A terceira definição expõe como a representação do objeto belo, é conforme a fins, por isso ele se reflete no jogo como uma forma finalizada. O exemplo disto está no desenho e nas “Belas Artes”, pois nestas o essencial é o desenho, por isso o belo, não contenta na sensação, mas “apraz na sua forma”. Portanto, não é possível na contemplação encontrar uma causa, já que o objeto dito belo ou o estado mental é finalizado como se houvesse um conceito, mas não se pretende um fim.
Schiller nos mostra que o belo da natureza está na conformidade à arte. Para ele o conceito fundamental universal da beleza não é a conformidade a fins como investiga Kant, mas a liberdade: "A conformidade à arte serve apenas para tornar visível a liberdade também em objetos naturais que devem ser ajuízados como belos: a lembrança de uma regra deve meramente nos fazer notar a independência de um objeto das mesma." (p. 66)
"Toda formação (Bildung) ou forma consiste na limitação e é, pois, de certo modo, uma restrição surgida ou por uma regra ou pelo acaso. Em todos os produtos da natureza que se referem a uma técnica encontramos a dependência recíproca das partes em sua disposição mútua. Beleza, porém, é liberdade no constrangimento, natureza na conformidade à arte; ela está presa apenas à intuição imediata; a beleza natural não se funda sobre um conceito; a técnica de um produto natural recai imediatamente sobre os olhos." P. 67
Assim, também o filósofo alemão distingue neste momento o juízo moral do juízo estético, se aquele é prático, este é no ajuizamento do belo contemplativo. No quarto momento, reforça-se o argumento de que o juízo estético não é apodítico, sua necessidade não se origina em conceitos, mas na pretensão a comunicabilidade universal, do comum assentimento, no dever da concordância.
Assim também explica em sua crítica como a satisfação com o belo não depende de uma sensação. O sentimento de prazer despertado pelo objeto belo consiste no relacionamento do livre jogo entre a imaginação e o entendimento que realiza o “[...] acordo com os seus conceitos em geral (sem determinação dos mesmos)”. (2018, p. 152).

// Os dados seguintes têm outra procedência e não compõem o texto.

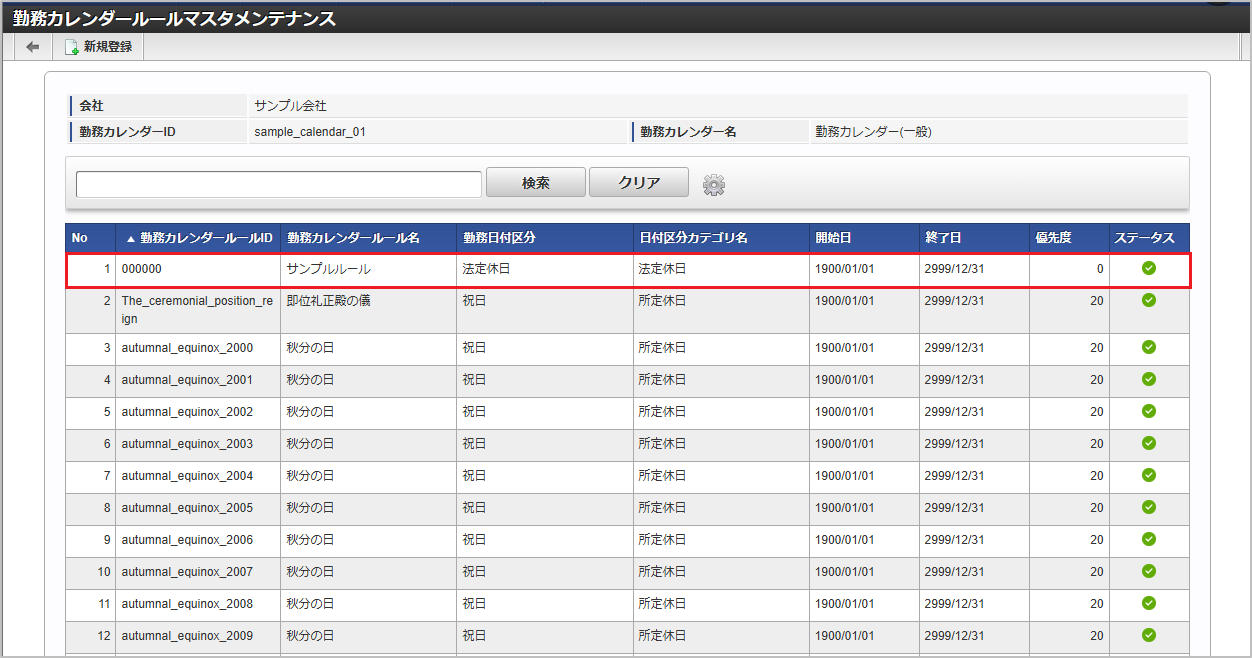Click the 新規登録 new registration button
Viewport: 1252px width, 658px height.
point(98,47)
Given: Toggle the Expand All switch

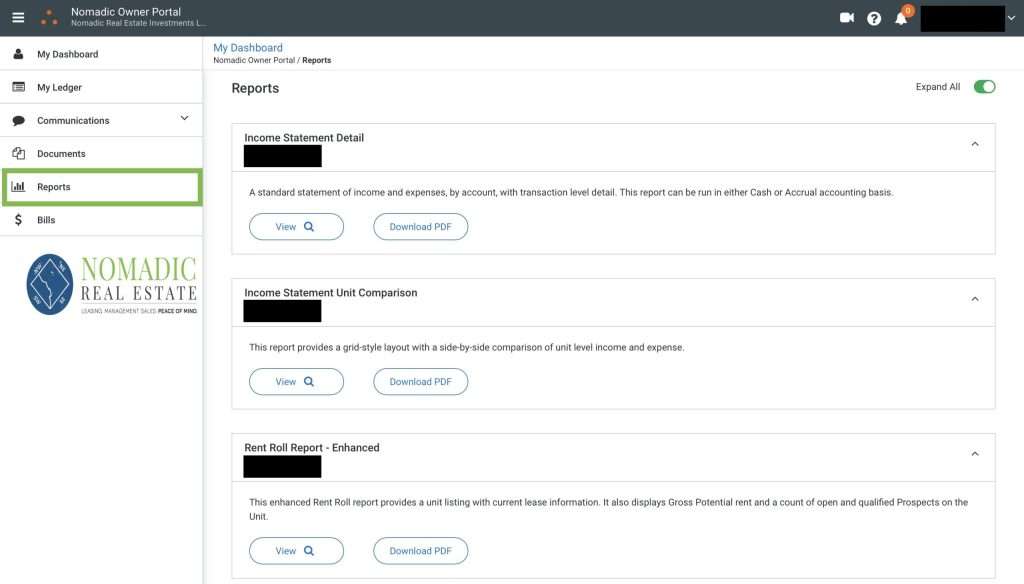Looking at the screenshot, I should (x=984, y=87).
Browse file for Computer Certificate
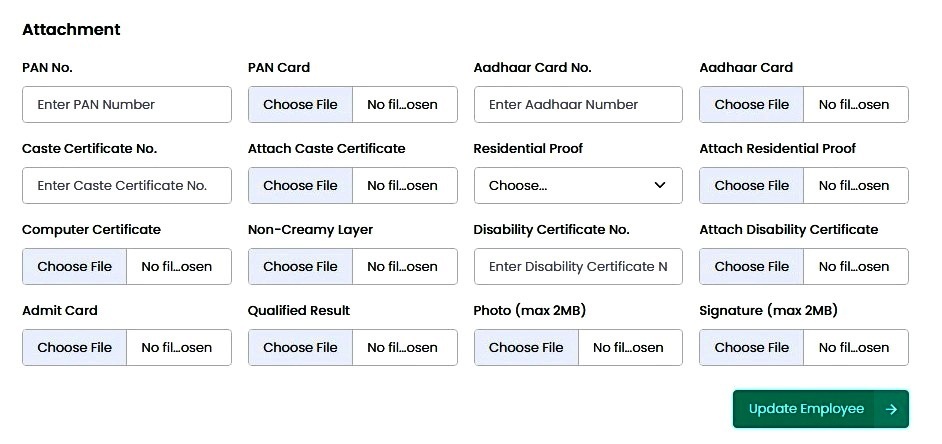This screenshot has height=444, width=942. [75, 267]
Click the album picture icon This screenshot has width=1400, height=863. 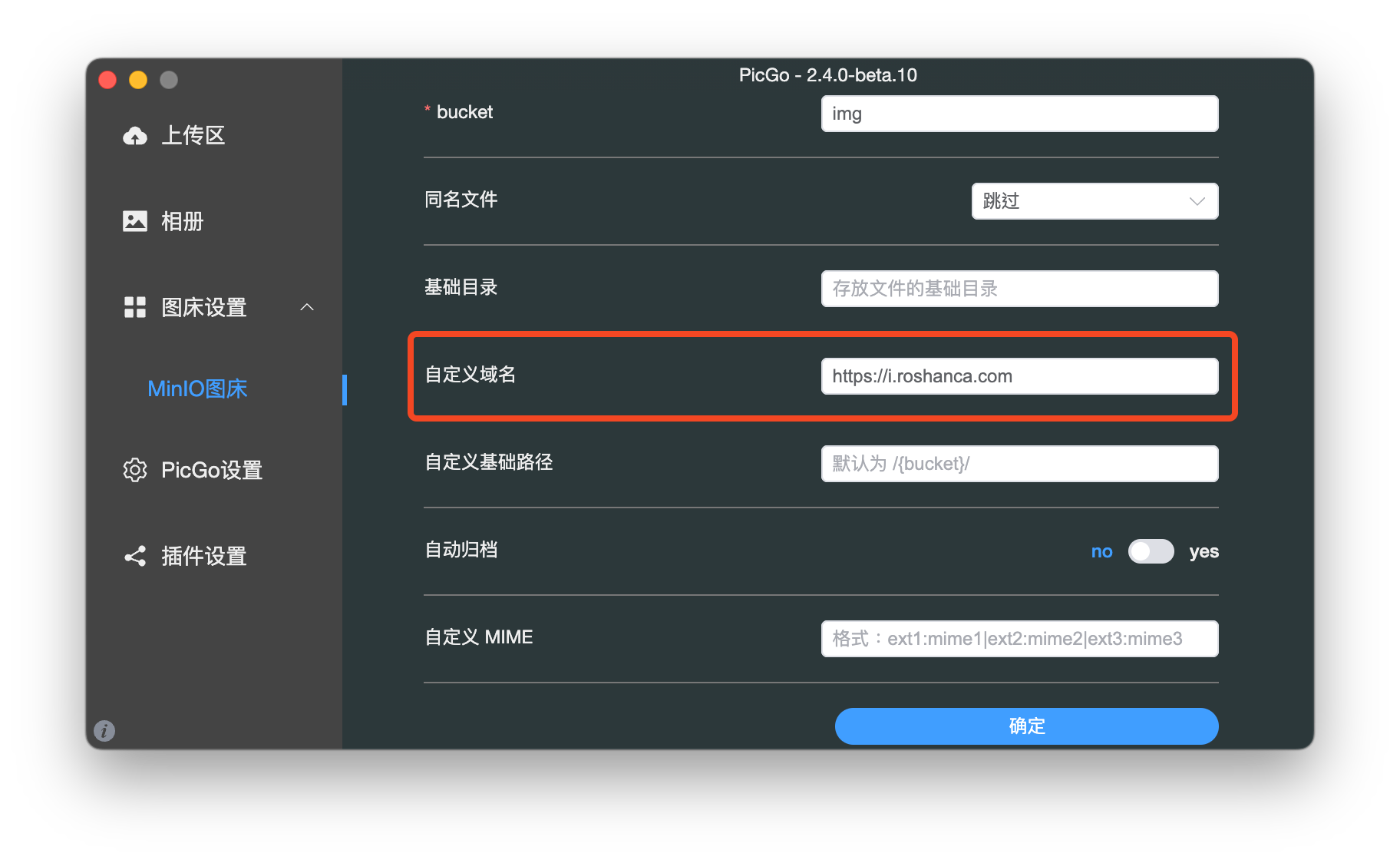coord(135,221)
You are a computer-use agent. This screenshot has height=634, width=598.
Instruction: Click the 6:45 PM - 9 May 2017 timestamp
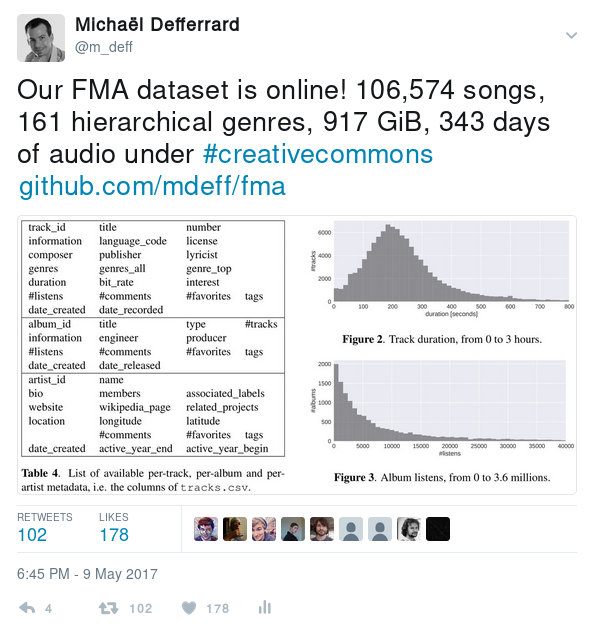click(x=87, y=574)
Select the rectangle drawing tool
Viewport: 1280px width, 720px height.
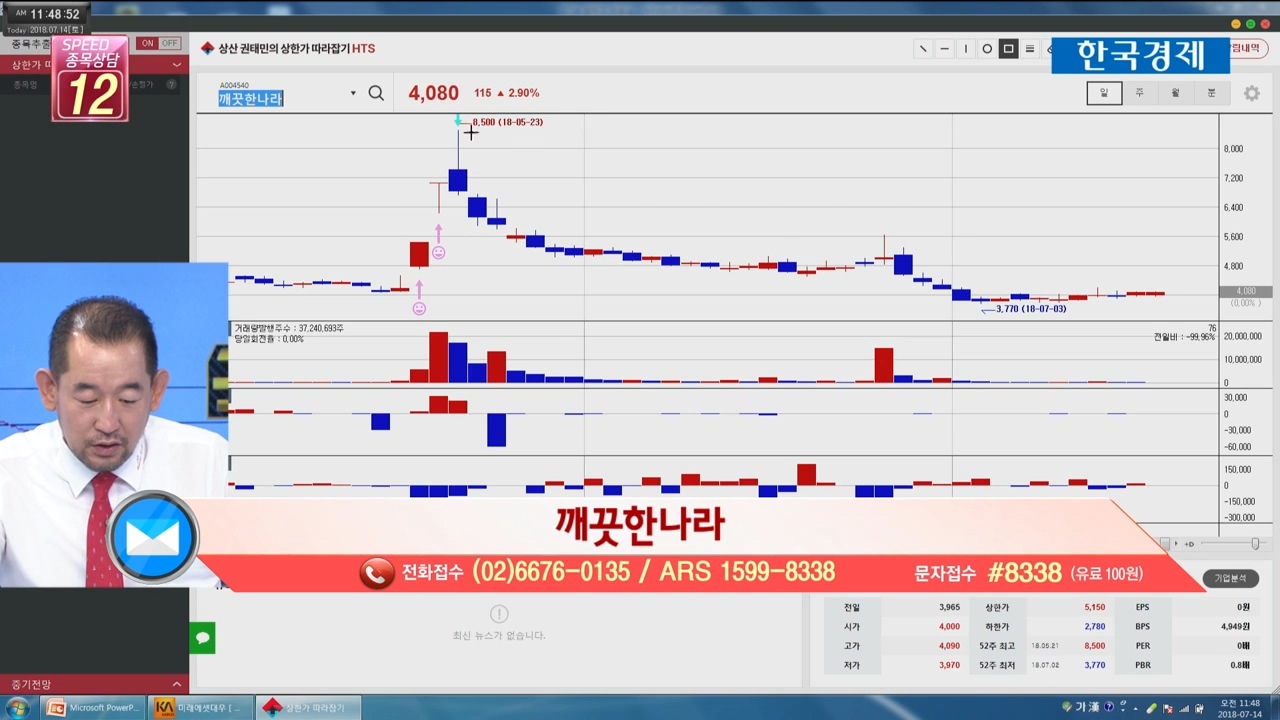click(1008, 49)
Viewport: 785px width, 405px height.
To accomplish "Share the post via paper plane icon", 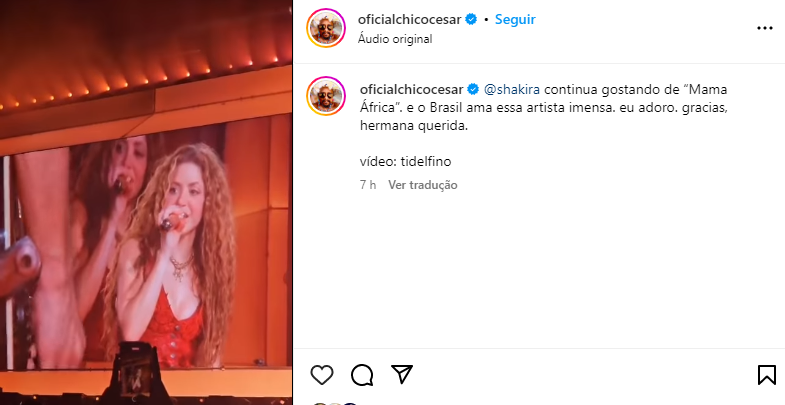I will click(x=402, y=374).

Se ao julgar um objeto belo a mente contempla tranquila no jogo harmônico entre imaginação e entendimento, no ajuizamento do sublime a mente se encontra em conflito, por "inadequação da imaginação na destinação estética da grandeza":
[Sobre o sublime] O juízo mesmo, porém, segue a ser estético, já que, sem ter por fundamento um conceito determinado do objeto, apenas apresenta o jogo subjetivo das faculdades mentais (imaginação e razão), mesmo em seu contraste, como harmônico. Pois assim como a imaginação e o entendimento produziam no entendimento no julgamento do belo, por sua unanimidade, uma finalidade subjetiva das faculdades mentais, assim também a imaginação e a razão a produzem aqui por seu conflito. (2018, p. 155)
Schiller ao tratar do belo observa como é na reciprocidade entre o impulso sensível (vida) e o formal (forma) que se realiza a consumação do belo, isto é, o impulso lúdico, pois é no jogo em que sensibilidade e objetividade se suprimem mutuamente. Neste caso, a beleza é objeto comum a ambos os impulsos. Por isto, Schiller chama este jogo não de limitação mas de ampliação. A beleza, assim é o estado mediador que liga matéria e forma.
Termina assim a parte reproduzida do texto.